Source URL: https://simonwillison.net/2025/May/8/llm-gemini-0191/#atom-everything
Source: Simon Willison’s Weblog
Title: llm-gemini 0.19.1
Feedly Summary: llm-gemini 0.19.1
Bugfix release for my llm-gemini plugin, which was recording the number of output tokens (needed to calculate the price of a response) incorrectly for the Gemini “thinking" models. Those models turn out to return candidatesTokenCount and thoughtsTokenCount as two separate values which need to be added together to get the total billed output token count. Full details in this issue.

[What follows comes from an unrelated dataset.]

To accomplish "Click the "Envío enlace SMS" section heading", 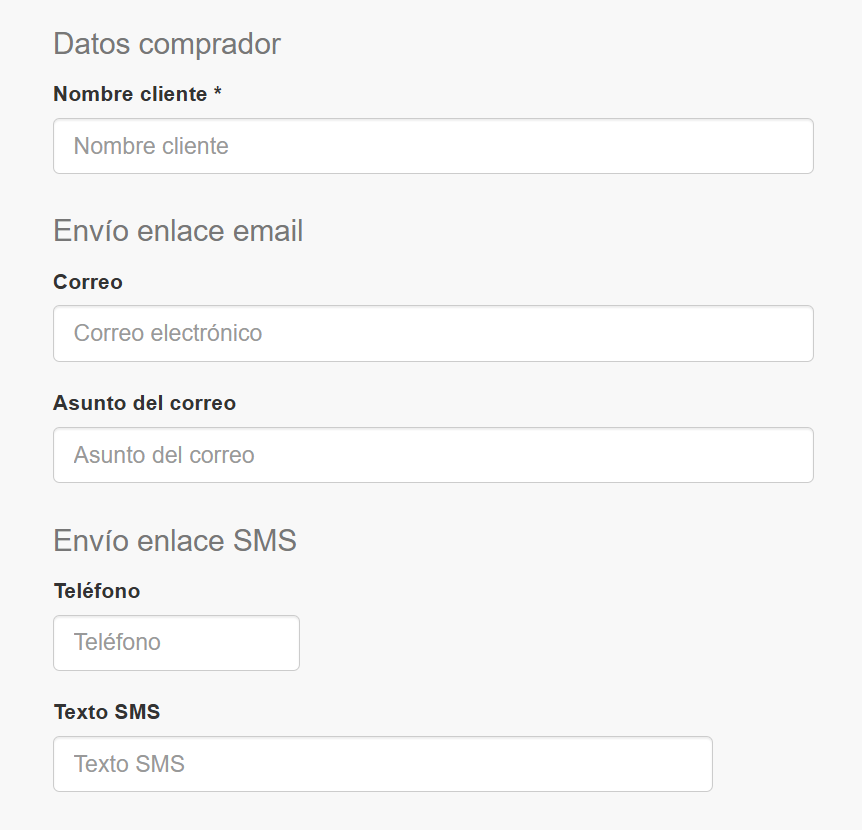I will 175,541.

I spotted this potential bug in this response log this morning, and my concerns were confirmed when Paul Gauthier wrote about a similar fix in Aider in Gemini 2.5 Pro Preview 03-25 benchmark cost, where he noted that the $6.32 cost recorded to benchmark Gemini 2.5 Pro Preview 03-25 was incorrect. Since that model is no longer available (despite the date-based model alias persisting) Paul is not able to accurately calculate the new cost, but it’s likely a lot more since the Gemini 2.5 Pro Preview 05-06 benchmark cost $37.
Tags: paul-gauthier, gemini, llm, aider, generative-ai, llm-pricing, ai, llms
AI Summary and Description: Yes
Summary: The text discusses a bug fix in the llm-gemini plugin related to the miscalculation of output tokens for Gemini models. This issue has implications for billing accuracy in generative AI applications, highlighting the importance of precise token accounting in AI system costs.
Detailed Description:
This text pertains to the realm of AI, specifically focusing on issues related to Large Language Models (LLMs) and their operational aspects, which directly affect AI Security and Software Security. Key points from the text include:
– **Bugfix Release**: The plugin ‘llm-gemini’ underwent a bugfix to accurately record output tokens from Gemini models.
– **Miscalculation Issue**: It was identified that the plugin was incorrectly recording the number of output tokens due to a failure in combining two separate values (candidatesTokenCount and thoughtsTokenCount) that contribute to the total billed output.
– **Pricing Implications**: The correct total token count is critical since it directly impacts user fees. The text notes differences in pricing based on versions of the Gemini model benchmarks, emphasizing financial consequences for users.
– **Signal of Broader Issues**: The mention of similar issues encountered by another user, Paul Gauthier, indicates that these discrepancies are likely symptomatic of larger challenges in the accuracy of AI pricing models, especially in generative contexts.
– **Importance for Compliance and Security**: Accurate cost accounting is not only a financial concern but also ties to governance and compliance within organizations that rely on precise budgets for AI expenditures and system usage.
This analysis highlights how interoperability and functionality debugging in AI models can have cascading effects on billing and compliance, reinforcing the need for robust security practices and thorough validation processes within AI operations and financial planning.
– **Recommendation for Professionals**:
– Regularly audit billing functionalities in AI applications to ensure accurate cost management.
– Implement validation checks to catch such discrepancies early, enhancing both performance and trust in generative AI systems.
– Stay informed about updates and changes in AI models that could affect both pricing and functionality, ensuring compliance with budgeting and financial forecasting.